Jennifer Flackett is an American film director, film producer, screenwriter and television writer. In television, she has written for series Beverly Hills, 90210, L.A. Law and Earth 2.
As a screenwriter, she wrote on the films Madeline (1998), Wimbledon (2004), Little Manhattan (2005), Journey to the Center of the Earth (2008), and Nim's Island (2008), which she also directed.

Flackett works alongside her husband, fellow director and screenwriter Mark Levin. They are the creators of The Man's Guide To Love, which began as a successful video blog offering man-to-man advice on the subject of love. The Man's Guide To Love book will be published by Simon & Schuster, and a feature film they are directing and producing alongside Laurence Mark.
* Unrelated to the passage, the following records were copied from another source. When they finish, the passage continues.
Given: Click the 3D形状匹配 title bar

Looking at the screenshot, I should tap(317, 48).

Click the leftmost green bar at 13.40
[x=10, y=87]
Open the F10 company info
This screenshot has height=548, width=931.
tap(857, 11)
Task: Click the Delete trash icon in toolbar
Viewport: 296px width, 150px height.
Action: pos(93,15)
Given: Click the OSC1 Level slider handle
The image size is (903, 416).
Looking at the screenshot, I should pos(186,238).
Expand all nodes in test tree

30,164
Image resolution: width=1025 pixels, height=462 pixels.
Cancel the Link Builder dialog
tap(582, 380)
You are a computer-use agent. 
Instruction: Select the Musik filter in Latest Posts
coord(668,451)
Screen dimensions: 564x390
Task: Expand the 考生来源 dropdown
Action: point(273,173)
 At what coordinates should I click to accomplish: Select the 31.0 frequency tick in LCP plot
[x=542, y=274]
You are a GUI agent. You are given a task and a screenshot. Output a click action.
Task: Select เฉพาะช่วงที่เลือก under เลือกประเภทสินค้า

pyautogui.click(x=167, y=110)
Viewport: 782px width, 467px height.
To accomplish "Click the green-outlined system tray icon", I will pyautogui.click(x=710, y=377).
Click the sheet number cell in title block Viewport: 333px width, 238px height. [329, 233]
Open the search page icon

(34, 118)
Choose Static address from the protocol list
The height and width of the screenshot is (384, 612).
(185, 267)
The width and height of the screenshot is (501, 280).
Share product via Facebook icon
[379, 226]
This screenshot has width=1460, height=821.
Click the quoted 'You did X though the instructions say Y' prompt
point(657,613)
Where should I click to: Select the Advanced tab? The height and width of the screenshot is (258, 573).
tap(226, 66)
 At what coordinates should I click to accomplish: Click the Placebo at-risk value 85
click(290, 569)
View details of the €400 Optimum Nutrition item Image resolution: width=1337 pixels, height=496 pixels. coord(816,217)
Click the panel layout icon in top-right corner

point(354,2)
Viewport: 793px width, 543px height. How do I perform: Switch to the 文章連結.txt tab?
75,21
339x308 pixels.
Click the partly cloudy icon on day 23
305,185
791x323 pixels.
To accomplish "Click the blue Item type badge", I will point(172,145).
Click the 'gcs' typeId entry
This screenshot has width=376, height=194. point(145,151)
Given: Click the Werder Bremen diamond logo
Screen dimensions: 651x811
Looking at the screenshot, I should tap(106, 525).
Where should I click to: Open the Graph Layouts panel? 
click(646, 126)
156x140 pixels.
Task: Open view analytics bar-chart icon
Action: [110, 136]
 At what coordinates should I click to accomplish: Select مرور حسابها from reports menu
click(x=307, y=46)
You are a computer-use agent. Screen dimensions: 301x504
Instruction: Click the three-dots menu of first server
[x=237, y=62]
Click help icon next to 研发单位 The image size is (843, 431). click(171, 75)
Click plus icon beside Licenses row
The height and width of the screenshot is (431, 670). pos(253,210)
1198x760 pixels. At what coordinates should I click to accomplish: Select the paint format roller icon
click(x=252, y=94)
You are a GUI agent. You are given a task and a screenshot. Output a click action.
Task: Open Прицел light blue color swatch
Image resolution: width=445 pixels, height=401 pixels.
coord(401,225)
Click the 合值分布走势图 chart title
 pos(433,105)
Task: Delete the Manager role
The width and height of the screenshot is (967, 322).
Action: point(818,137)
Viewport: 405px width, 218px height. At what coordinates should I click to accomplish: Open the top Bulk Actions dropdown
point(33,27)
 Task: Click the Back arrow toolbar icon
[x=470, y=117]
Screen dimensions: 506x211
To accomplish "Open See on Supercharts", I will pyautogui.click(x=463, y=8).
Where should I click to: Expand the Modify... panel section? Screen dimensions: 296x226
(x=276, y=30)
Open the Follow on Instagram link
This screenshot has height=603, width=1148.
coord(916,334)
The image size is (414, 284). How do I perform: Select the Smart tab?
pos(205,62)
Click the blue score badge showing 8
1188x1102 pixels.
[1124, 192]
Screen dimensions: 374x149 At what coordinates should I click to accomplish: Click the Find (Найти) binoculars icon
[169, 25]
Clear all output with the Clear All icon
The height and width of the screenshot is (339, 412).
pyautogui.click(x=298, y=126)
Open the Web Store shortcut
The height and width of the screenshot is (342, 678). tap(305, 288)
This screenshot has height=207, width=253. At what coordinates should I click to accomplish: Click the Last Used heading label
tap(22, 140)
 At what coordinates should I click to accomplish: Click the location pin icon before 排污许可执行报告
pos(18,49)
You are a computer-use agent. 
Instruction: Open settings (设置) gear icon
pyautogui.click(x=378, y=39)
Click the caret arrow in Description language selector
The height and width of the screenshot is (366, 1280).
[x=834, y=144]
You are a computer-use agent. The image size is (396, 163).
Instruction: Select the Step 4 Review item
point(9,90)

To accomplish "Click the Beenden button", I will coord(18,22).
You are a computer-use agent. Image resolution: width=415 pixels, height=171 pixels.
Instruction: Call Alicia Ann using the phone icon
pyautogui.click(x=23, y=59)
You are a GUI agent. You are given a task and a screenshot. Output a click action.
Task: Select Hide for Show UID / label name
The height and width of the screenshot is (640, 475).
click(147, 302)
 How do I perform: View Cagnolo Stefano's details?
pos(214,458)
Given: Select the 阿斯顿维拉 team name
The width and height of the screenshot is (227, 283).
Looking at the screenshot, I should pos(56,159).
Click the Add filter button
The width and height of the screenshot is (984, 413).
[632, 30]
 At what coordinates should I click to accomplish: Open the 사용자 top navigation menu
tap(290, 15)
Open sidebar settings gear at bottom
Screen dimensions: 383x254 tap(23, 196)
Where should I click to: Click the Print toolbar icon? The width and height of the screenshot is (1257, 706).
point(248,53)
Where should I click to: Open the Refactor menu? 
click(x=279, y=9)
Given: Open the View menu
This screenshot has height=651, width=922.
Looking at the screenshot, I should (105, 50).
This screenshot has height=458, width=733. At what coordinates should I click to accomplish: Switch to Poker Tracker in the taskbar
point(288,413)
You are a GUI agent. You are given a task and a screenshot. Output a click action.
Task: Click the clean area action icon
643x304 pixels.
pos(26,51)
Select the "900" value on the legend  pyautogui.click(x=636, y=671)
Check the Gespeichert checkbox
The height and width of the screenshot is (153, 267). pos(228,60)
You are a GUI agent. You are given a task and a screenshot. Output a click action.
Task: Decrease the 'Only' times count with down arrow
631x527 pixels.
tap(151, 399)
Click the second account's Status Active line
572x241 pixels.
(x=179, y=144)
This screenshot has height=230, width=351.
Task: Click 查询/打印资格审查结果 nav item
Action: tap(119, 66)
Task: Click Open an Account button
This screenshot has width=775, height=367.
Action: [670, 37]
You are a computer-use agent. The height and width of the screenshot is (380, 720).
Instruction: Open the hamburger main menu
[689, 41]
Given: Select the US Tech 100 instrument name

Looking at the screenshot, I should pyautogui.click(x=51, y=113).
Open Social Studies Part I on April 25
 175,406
Principal photography on The Man's Guide To Love movie commences in Spring 2015.

In 2016, she co-created the animated sitcom Big Mouth, with Levin, Nick Kroll, and Andrew Goldberg.

In 2014 they were writing and creating the half-hour single-camera TV shows Confusing for NBC, and The Courtship of Eddie's Father for Warner Brothers Television.

Both Flackett and Levin made their directorial debut with the film Little Manhattan, although Flackett was not formally credited for her directing work on the film, she was only credited as a writer.

Flackett grew up in Newton, Massachusetts and graduated from Wesleyan University in 1986.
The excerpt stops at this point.